Passage for review:

************

TRIGGER WARNING: This section contains explicit discussion of plot elements relating to child abuse, sexual assault and self harm.
One troubling aspect of this film for me was that Stevie engages in a lot of self-harm and no one seems to notice or even care. There is a point where he tries to strangle himself with a cord. This act would have left a mark, yet no one notices or addresses it. I understand that in the 90s mental health care was not as prevalent as it is today. As a parent or even a friend though, I would like to think someone would have stepped in to help him in some way.
I actually think that is intentional. That n one steps in to help him with these problems is part of his struggle. What I do find odd is that the film very quickly does away with scars he receives from skating accidents and a suicide attempt. I agree it seems like someone would at least bring up those scars in a later conversation. That the scars disappear and these incidents are never mentioned again is odd.
Probably the most troubling part of this film for me was at the party.
Yeah, let’s discuss that.
A key sequence in the film is a party that Stevie and his friends attend in which they all get trashed. Stevie is 13 years old, has his first sexual experience with a much older girl. Her age is never established, but she looks old enough that girl may not be the appropriate term. She looks like she could be a mature 16 or 17 year old, perhaps, but it seems more likely she is not a minor.
This girl that he is with doesn’t even look like a teenager
I think she looks like a teenager, but way too old for him. It’s creepy.
The encounter begins when she chats up Stevie, who if not by age but by demeanor, is certainly the most mature person in the room, and acts as if he has decades on Fuckshit. Stevie claims he has had sex before, an obvious lie, but the older girl ends up taking him into a bedroom. We see them in early stages of undress and watch for several uncomfortable moments as they kiss. Stevie says he s nervous, but seems willing to proceed, and then we cut to him emerging from the house to brag to his friends about “sticking two fingers in her vagina.”
Stevie also discloses to his friends that he fingered her and that she “touched his penis a lot.” After this, you see her with her friends and them asking if he was nervous and what it was like. I understand that society tells young boys that this is ok and this is a goal they should have for themselves. However, this young woman was old enough to know better. But, then the tipping point, was when everyone there was ok with what happened. This storyline further contributes to the double standard that exists. If the gender roles were reversed, the world would be in an uproar about this scene. But, because it is a young boy getting with a older woman, that is somehow more acceptable.
Hill only barely hints at how confusing and troubling this behavior is by Stevie, but only after this scene of him drinking and potentially being sexual assaulted by an older girl is followed by him once again taking a beating from Ian. It’s after all of this that we see Stevie attempting to strangle himself with the cord of a Nintendo controller. Then we jump to a scene were Dabney chews out Fuckshit, Ray, Ruben and Fourth Grade inside the skateshop. She also bans Stevie from hanging out with his friends. From the time of Stevie’s sexual encounter to the confrontation between Dabney and the skateshop teens, maybe ten minutes have passed. All of these developments rush by so fast that we don’t get a real understanding of Stevie’s mindset during all of it. We never get an understanding of how the troublesome sexual encounter affected him because the script quickly moves on to other things.
Another aspect of the plot I took issue with is how Dabney reacts after Stevie and his friends are involved in a drunk driving accident. Stevie suffers the worst injuries in the crash, and based on how angry Dabney was when she confronted Ray and Fuckshit at the skateshop, it’s hard to believe her wrath would be quashed entirely by the sight of the skaters sleeping peacefully in a hospital waiting room. I call BS. This woman would be pissed. Hill’s script sets her up that way. She softens way too quickly in this moment, and it caps off the film with some unearned sappiness.

************

Can you output, word for word, the stretch of the film discussion that begins at the words "I actually think" and stops after the words "at the party."? The records have no part in any of this.

Records shown:
************

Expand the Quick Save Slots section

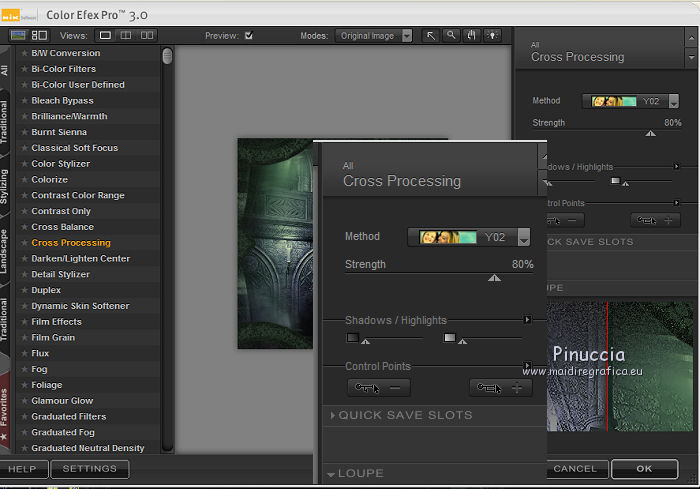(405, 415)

************

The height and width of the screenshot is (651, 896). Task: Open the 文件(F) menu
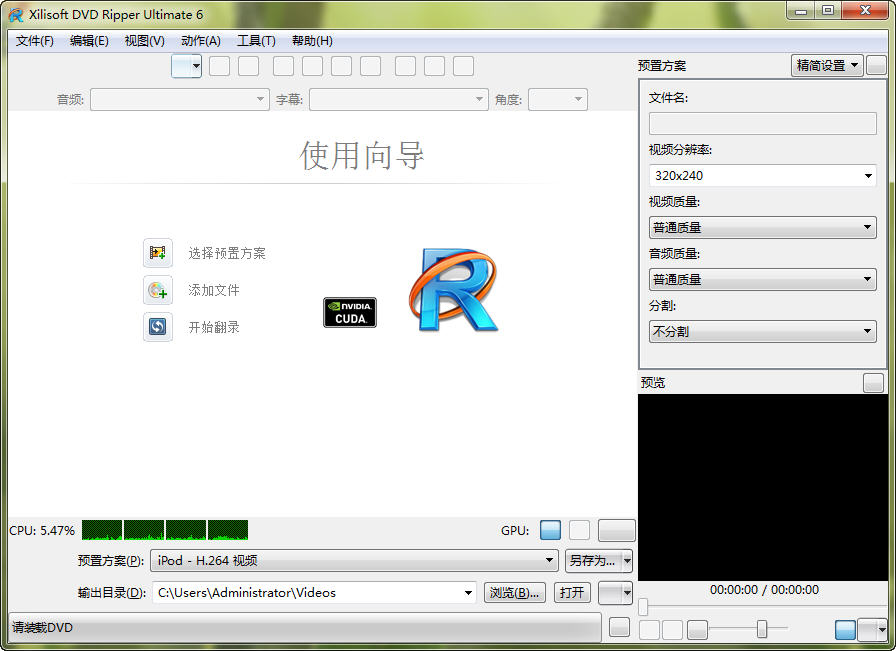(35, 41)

************

Exercise response:
I actually think that is intentional. That n one steps in to help him with these problems is part of his struggle. What I do find odd is that the film very quickly does away with scars he receives from skating accidents and a suicide attempt. I agree it seems like someone would at least bring up those scars in a later conversation. That the scars disappear and these incidents are never mentioned again is odd.
Probably the most troubling part of this film for me was at the party.